Товарищ, верь: взойдет она, Заря пленительного счастья. Россия вспрянет ото сна, И на обломках самовластья Напишут наши имена!»

Черт возьми! Разве можно лучше закончить свою речь! В самую точку, в самую точку!

— А главное, не придерешься,— ехидно добавляет кто-то. И разговаривающие проходят дальше.

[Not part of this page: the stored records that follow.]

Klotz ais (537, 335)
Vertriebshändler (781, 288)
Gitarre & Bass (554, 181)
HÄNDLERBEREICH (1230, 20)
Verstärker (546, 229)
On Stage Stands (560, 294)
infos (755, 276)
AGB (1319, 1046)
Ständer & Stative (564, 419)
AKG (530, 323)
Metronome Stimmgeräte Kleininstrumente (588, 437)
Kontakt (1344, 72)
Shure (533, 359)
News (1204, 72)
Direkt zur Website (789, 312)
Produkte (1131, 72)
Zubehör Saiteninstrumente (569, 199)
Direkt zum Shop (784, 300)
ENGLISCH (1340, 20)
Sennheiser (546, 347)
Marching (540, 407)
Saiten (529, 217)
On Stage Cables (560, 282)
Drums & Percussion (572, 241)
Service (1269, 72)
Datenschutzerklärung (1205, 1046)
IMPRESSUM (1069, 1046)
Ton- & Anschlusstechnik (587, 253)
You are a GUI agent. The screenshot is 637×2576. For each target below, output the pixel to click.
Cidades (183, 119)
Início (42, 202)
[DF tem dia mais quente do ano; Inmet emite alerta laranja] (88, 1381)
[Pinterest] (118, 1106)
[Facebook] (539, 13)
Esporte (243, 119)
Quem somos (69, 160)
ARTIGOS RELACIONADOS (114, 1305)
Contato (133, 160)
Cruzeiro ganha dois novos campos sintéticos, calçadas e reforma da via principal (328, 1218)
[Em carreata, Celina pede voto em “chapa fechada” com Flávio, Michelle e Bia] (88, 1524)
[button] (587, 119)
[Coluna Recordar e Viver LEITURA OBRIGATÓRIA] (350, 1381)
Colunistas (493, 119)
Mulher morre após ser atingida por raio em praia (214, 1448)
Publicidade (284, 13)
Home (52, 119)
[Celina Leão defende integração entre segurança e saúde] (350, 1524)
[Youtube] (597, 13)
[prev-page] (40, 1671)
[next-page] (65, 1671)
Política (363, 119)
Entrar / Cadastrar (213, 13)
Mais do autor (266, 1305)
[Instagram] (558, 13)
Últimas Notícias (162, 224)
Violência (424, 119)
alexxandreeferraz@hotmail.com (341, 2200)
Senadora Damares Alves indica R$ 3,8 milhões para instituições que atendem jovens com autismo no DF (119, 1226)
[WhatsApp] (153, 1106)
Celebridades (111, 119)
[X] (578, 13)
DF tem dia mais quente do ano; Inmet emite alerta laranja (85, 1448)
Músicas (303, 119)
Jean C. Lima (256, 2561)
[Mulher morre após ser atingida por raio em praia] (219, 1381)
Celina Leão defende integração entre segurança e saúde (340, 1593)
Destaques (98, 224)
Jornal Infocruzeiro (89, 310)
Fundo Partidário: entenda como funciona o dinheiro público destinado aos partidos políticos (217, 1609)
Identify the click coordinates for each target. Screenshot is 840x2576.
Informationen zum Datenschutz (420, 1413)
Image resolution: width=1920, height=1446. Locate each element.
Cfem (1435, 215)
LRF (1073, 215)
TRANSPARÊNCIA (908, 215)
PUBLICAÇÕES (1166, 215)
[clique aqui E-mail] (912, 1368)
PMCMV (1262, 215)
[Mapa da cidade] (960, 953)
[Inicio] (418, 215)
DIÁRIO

Алексей Васильевич передергивает острыми широкими плечами и сутулится.

— Разве это неправда? — спрашивает Алексей Васильевич, когда голоса замолкают.— Разве зрение изменило мне?

Милочка решительно вскидывает голову. Она не умеет лгать. Ну что же из этого? Пусть так!

— Да, я готова была аплодировать вам.

— Кто же прав в таком случае? — посмеиваясь, поддразнивает Алексей Васильевич.

Милочка открывает рот, мгновение шевелит губами, точно задохнувшись, но тотчас же кидает звонко и коротко:

— Оба!..

3

Алексей Васильевич идет медленно. Он опирается на палку — неуверенно, не сгибая, передвигает ноги. Он еще не оправился вполне после сыпного тифа, продержавшего его в кровати полтора месяца. За это время многое переменилось. Он слег в кровать сотрудником большой газеты, своего рода «Русского слова» всего Северного Кавказа {23}, охраняемого генералом Эрдели {24}. Его пригласили редактировать литературный и театральный отдел — вместе с другим очень популярным журналистом {25}, предпринявшим турне по провинции.

Алексей Васильевич не мог не согласиться. Он устал, хотел отдохнуть, собраться с мыслями после долгих скитаний, после боевой обстановки, после походных лазаретов, сыпных бараков, бессонных ночей, проведенных среди искалеченных, изуродованных, отравленных людей. Он хотел, наконец, сесть за письменный стол, перелистать свои записные книжки, собрать свою душу, оставленную по кусочкам то там, то здесь — в холоде, голоде, нестерпимой боли никому не нужных страданий. Он слишком много видел, чтобы чему-нибудь верить. Нет, он не обольщал себя мыслью, что все идет хорошо. Он не мог петь хвалебных гимнов Добрармии или, стоя на подмостках, как его популярный коллега, громить большевиков. Он слишком много видел… Нет, он просто хотел сесть и написать что-нибудь для себя, давая в газету отчеты о премьерах или легкий фельетон — какую-нибудь сценку из жизни, пустячок, забавную встречу или случай, что-нибудь вроде того, что произошло в Галиции при отступлении.